[[ Records to process open ]]

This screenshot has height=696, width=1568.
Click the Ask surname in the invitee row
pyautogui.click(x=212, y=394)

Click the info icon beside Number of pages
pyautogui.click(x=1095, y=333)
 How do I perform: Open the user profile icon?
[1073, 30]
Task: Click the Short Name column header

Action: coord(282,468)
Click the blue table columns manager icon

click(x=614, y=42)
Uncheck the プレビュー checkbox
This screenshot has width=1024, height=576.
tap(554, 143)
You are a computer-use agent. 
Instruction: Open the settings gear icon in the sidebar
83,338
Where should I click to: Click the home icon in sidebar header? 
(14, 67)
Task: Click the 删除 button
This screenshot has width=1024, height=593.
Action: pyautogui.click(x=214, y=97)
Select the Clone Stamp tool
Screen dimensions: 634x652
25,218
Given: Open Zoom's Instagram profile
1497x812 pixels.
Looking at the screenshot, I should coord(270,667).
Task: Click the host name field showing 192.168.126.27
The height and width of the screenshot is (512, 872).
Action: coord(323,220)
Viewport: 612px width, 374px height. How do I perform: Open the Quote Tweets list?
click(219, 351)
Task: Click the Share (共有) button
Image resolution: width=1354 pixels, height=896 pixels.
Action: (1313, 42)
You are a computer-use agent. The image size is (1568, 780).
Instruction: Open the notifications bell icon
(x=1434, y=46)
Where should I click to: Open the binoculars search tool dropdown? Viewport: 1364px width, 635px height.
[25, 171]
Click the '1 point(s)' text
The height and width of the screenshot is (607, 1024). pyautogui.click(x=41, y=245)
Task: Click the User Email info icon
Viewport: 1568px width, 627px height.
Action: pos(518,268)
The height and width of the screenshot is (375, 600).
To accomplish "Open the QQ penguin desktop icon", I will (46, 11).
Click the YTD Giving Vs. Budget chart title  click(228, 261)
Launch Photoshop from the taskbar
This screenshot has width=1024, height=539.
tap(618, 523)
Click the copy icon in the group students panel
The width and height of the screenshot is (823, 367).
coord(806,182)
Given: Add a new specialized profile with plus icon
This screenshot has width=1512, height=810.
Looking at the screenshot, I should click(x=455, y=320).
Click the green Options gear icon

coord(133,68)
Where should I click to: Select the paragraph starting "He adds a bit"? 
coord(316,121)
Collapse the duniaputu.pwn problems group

[[ Records to process closed ]]

Search the material above for the string "button". Show every line that holds it.

Task: Click the 删除 button
Task: Click the Share (共有) button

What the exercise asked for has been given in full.